• Available records:
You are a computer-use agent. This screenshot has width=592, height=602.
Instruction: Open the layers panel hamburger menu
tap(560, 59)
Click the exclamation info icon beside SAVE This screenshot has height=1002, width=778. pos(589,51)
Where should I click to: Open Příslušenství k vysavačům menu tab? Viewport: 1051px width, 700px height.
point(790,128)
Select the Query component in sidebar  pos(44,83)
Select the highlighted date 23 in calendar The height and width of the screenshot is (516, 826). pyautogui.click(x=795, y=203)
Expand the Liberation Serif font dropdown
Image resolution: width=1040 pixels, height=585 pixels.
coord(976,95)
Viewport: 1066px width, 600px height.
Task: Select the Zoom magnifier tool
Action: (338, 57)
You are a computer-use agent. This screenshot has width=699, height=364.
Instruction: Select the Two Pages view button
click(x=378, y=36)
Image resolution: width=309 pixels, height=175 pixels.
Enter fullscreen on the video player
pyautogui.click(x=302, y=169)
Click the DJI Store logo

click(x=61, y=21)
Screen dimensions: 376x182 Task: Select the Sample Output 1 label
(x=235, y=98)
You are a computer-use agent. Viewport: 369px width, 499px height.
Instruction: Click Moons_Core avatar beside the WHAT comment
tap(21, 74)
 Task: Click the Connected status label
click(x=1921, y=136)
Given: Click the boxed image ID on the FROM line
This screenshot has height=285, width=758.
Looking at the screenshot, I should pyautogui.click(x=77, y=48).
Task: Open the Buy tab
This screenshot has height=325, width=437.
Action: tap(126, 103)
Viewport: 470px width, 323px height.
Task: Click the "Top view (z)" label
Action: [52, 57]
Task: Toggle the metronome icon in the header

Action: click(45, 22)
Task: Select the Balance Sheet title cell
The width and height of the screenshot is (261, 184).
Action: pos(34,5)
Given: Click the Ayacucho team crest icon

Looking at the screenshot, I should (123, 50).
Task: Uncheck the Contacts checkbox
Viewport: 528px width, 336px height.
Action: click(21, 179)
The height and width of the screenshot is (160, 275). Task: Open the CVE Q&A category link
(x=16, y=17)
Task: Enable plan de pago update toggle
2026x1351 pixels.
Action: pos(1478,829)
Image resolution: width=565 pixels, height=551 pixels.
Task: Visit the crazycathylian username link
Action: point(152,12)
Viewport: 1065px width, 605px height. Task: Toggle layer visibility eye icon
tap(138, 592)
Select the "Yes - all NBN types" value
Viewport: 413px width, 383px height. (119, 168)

• Given request:
Copy the records above exactly as they appear, line for line.

• Answer for this exercise:
You are a computer-use agent. This screenshot has width=592, height=602.
Instruction: Open the layers panel hamburger menu
tap(560, 59)
Click the exclamation info icon beside SAVE This screenshot has height=1002, width=778. pos(589,51)
Where should I click to: Open Příslušenství k vysavačům menu tab? Viewport: 1051px width, 700px height.
point(790,128)
Select the Query component in sidebar  pos(44,83)
Select the highlighted date 23 in calendar The height and width of the screenshot is (516, 826). pyautogui.click(x=795, y=203)
Expand the Liberation Serif font dropdown
Image resolution: width=1040 pixels, height=585 pixels.
coord(976,95)
Viewport: 1066px width, 600px height.
Task: Select the Zoom magnifier tool
Action: (338, 57)
You are a computer-use agent. This screenshot has width=699, height=364.
Instruction: Select the Two Pages view button
click(x=378, y=36)
Image resolution: width=309 pixels, height=175 pixels.
Enter fullscreen on the video player
pyautogui.click(x=302, y=169)
Click the DJI Store logo

click(x=61, y=21)
Screen dimensions: 376x182 Task: Select the Sample Output 1 label
(x=235, y=98)
You are a computer-use agent. Viewport: 369px width, 499px height.
Instruction: Click Moons_Core avatar beside the WHAT comment
tap(21, 74)
 Task: Click the Connected status label
click(x=1921, y=136)
Given: Click the boxed image ID on the FROM line
This screenshot has height=285, width=758.
Looking at the screenshot, I should pyautogui.click(x=77, y=48).
Task: Open the Buy tab
This screenshot has height=325, width=437.
Action: tap(126, 103)
Viewport: 470px width, 323px height.
Task: Click the "Top view (z)" label
Action: [52, 57]
Task: Toggle the metronome icon in the header

Action: click(45, 22)
Task: Select the Balance Sheet title cell
The width and height of the screenshot is (261, 184).
Action: pos(34,5)
Given: Click the Ayacucho team crest icon

Looking at the screenshot, I should (123, 50).
Task: Uncheck the Contacts checkbox
Viewport: 528px width, 336px height.
Action: click(21, 179)
The height and width of the screenshot is (160, 275). Task: Open the CVE Q&A category link
(x=16, y=17)
Task: Enable plan de pago update toggle
2026x1351 pixels.
Action: pos(1478,829)
Image resolution: width=565 pixels, height=551 pixels.
Task: Visit the crazycathylian username link
Action: point(152,12)
Viewport: 1065px width, 605px height. Task: Toggle layer visibility eye icon
tap(138, 592)
Select the "Yes - all NBN types" value
Viewport: 413px width, 383px height. (119, 168)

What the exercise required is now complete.